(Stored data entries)
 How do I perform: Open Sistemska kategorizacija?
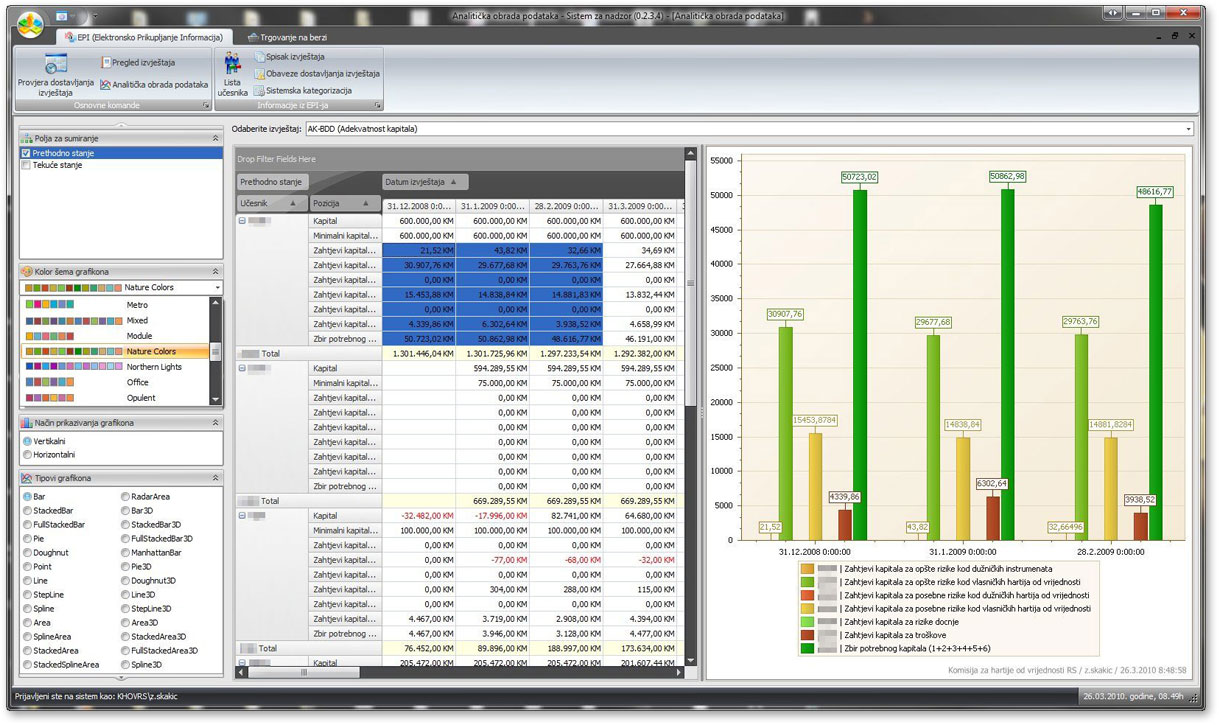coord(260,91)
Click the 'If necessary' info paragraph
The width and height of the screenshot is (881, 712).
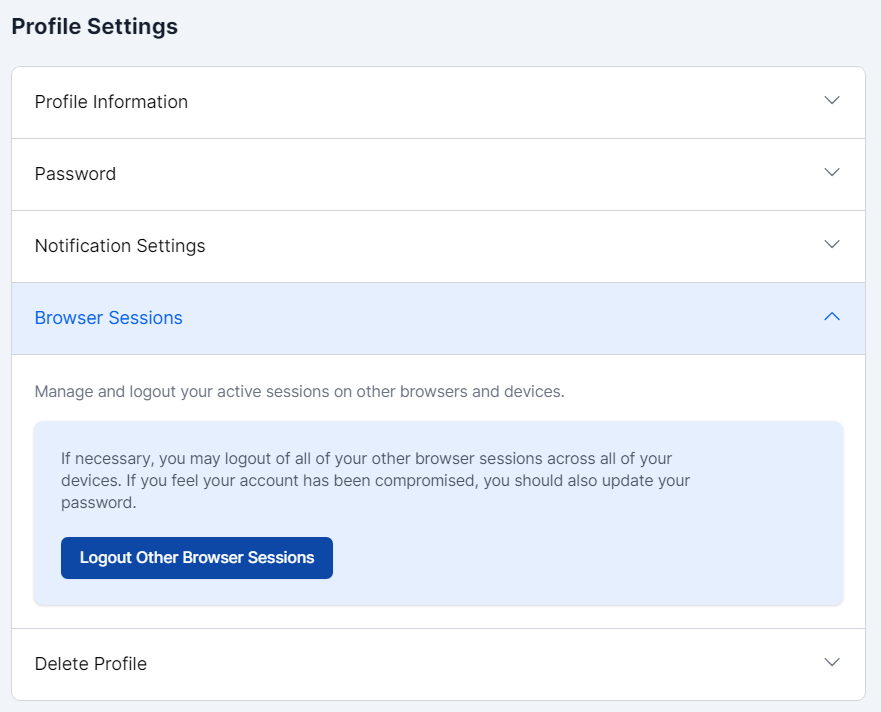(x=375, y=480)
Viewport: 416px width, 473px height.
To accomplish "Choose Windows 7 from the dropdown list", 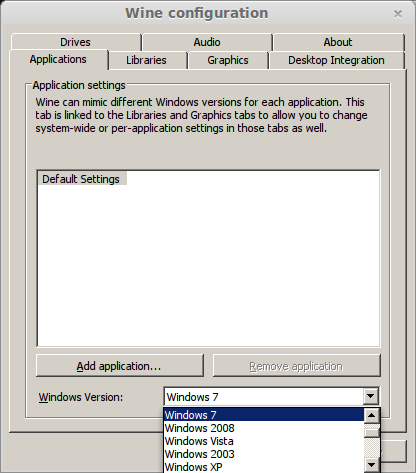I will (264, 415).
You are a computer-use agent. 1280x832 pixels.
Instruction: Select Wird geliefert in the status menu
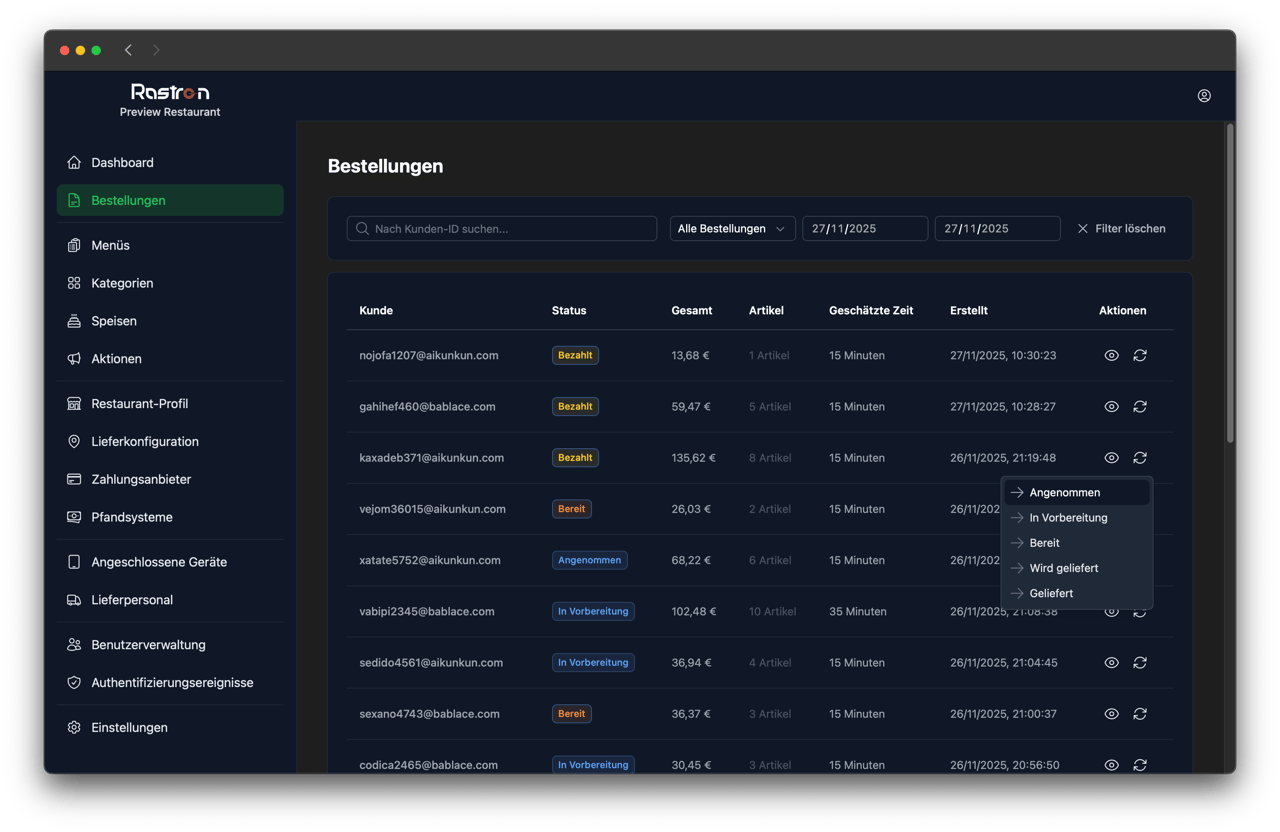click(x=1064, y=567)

> **Exercise goal**
Starting with the line that holds "Instruction: Select Wird", return each line exactly through the final line of the entries above; pictures are not part of the output.

> **Your solution**
Instruction: Select Wird geliefert in the status menu
click(x=1064, y=567)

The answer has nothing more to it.